(Stored items)
● ● ● ● ● ● ●

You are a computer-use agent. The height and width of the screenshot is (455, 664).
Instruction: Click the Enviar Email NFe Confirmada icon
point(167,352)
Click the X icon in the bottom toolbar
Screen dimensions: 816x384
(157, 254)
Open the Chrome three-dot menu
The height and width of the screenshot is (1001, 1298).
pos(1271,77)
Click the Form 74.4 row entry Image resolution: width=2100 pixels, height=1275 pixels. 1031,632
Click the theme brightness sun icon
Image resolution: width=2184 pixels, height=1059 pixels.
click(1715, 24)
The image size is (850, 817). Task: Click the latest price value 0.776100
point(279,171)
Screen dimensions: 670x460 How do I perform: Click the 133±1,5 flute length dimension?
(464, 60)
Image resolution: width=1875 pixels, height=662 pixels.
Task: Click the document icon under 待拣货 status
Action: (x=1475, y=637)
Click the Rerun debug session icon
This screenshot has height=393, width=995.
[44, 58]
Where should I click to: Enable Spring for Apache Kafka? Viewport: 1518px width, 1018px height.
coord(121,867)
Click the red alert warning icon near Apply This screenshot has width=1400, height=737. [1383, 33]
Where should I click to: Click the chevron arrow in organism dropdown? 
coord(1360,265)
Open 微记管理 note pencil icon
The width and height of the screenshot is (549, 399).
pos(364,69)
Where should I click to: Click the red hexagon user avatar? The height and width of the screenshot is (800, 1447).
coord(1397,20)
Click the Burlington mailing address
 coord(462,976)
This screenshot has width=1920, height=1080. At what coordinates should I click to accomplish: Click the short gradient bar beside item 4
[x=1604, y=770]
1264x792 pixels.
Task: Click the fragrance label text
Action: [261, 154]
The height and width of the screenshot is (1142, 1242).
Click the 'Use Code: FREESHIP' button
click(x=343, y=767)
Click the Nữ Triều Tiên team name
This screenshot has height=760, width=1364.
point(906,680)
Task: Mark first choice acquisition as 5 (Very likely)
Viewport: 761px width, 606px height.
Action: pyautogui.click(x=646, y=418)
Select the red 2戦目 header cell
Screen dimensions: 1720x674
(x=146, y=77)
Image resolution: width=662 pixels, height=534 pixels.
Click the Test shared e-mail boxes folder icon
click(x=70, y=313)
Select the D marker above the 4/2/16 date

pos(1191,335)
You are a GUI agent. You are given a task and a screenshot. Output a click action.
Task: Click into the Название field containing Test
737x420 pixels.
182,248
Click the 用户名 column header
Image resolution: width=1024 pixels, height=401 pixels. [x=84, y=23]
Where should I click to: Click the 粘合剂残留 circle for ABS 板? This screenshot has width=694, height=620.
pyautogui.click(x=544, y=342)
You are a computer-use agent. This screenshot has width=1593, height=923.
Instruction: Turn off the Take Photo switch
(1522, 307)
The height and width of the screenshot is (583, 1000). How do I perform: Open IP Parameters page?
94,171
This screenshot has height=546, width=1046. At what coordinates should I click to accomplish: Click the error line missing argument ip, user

● ● ● ● ● ● ●

WORK TO BE COMPLETED = All the records above must be transcribed without a single change to any word.

ANSWER TO THIS TASK =
You are a computer-use agent. The height and width of the screenshot is (455, 664).
Instruction: Click the Enviar Email NFe Confirmada icon
point(167,352)
Click the X icon in the bottom toolbar
Screen dimensions: 816x384
(157, 254)
Open the Chrome three-dot menu
The height and width of the screenshot is (1001, 1298).
pos(1271,77)
Click the Form 74.4 row entry Image resolution: width=2100 pixels, height=1275 pixels. 1031,632
Click the theme brightness sun icon
Image resolution: width=2184 pixels, height=1059 pixels.
click(1715, 24)
The image size is (850, 817). Task: Click the latest price value 0.776100
point(279,171)
Screen dimensions: 670x460 How do I perform: Click the 133±1,5 flute length dimension?
(464, 60)
Image resolution: width=1875 pixels, height=662 pixels.
Task: Click the document icon under 待拣货 status
Action: (x=1475, y=637)
Click the Rerun debug session icon
This screenshot has height=393, width=995.
[44, 58]
Where should I click to: Enable Spring for Apache Kafka? Viewport: 1518px width, 1018px height.
coord(121,867)
Click the red alert warning icon near Apply This screenshot has width=1400, height=737. [1383, 33]
Where should I click to: Click the chevron arrow in organism dropdown? 
coord(1360,265)
Open 微记管理 note pencil icon
The width and height of the screenshot is (549, 399).
pos(364,69)
Where should I click to: Click the red hexagon user avatar? The height and width of the screenshot is (800, 1447).
coord(1397,20)
Click the Burlington mailing address
 coord(462,976)
This screenshot has width=1920, height=1080. At what coordinates should I click to accomplish: Click the short gradient bar beside item 4
[x=1604, y=770]
1264x792 pixels.
Task: Click the fragrance label text
Action: [261, 154]
The height and width of the screenshot is (1142, 1242).
Click the 'Use Code: FREESHIP' button
click(x=343, y=767)
Click the Nữ Triều Tiên team name
This screenshot has height=760, width=1364.
point(906,680)
Task: Mark first choice acquisition as 5 (Very likely)
Viewport: 761px width, 606px height.
Action: pyautogui.click(x=646, y=418)
Select the red 2戦目 header cell
Screen dimensions: 1720x674
(x=146, y=77)
Image resolution: width=662 pixels, height=534 pixels.
Click the Test shared e-mail boxes folder icon
click(x=70, y=313)
Select the D marker above the 4/2/16 date

pos(1191,335)
You are a GUI agent. You are given a task and a screenshot. Output a click action.
Task: Click into the Название field containing Test
737x420 pixels.
182,248
Click the 用户名 column header
Image resolution: width=1024 pixels, height=401 pixels. [x=84, y=23]
Where should I click to: Click the 粘合剂残留 circle for ABS 板? This screenshot has width=694, height=620.
pyautogui.click(x=544, y=342)
You are a computer-use agent. This screenshot has width=1593, height=923.
Instruction: Turn off the Take Photo switch
(1522, 307)
The height and width of the screenshot is (583, 1000). How do I perform: Open IP Parameters page?
94,171
This screenshot has height=546, width=1046. At what coordinates should I click to accomplish: Click the error line missing argument ip, user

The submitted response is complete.